President Xi Jinping of China met Taiwan’s opposition party leader Cheng Li-wun in Beijing on Friday, April 10th, telling the visiting delegation he had “full confidence” that the Taiwanese and Chinese people would be united.
Xi told Cheng that
the general trend of compatriots on both sides of the Strait getting closer, edging nearer and becoming united will not change.
This is an inevitable part of history. We have full confidence in this.
Cheng Li-wun, the chairwoman of Taiwan’s Kuomintang (KMT), visited China in the first official visit by a party leader in a decade. The trip has sparked debate in Taiwan, with critics accusing her of being too pro-Beijing, amid details of her meetings being carried by Taiwanese media.

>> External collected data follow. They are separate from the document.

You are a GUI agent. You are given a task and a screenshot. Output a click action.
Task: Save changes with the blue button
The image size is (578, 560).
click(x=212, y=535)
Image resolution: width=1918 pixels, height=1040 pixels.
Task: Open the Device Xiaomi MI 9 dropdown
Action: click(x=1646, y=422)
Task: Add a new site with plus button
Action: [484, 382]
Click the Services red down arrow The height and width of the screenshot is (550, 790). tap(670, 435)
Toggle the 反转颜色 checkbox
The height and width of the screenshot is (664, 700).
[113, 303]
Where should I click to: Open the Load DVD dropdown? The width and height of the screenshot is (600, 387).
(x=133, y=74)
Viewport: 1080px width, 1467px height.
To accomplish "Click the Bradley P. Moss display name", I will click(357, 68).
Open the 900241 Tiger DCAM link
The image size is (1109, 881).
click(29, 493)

China severed high-level contact with Taiwan in 2016 after Tsai Ing-wen of the Democratic Progressive Party won the presidency and rejected Beijing’s claims that the self-ruled island is part of its territory.
Xi also said China was willing to strengthen dialogue with groups in Taiwan, including the KMT, on the “common political foundation of… opposing Taiwan independence”.
Cheng echoed this position, saying that by “opposing Taiwan independence, we can avoid war.”
She also said after the meeting that the Taiwan Strait would “no longer be a focal point of potential conflict” and that “both sides should transcend political confrontation.”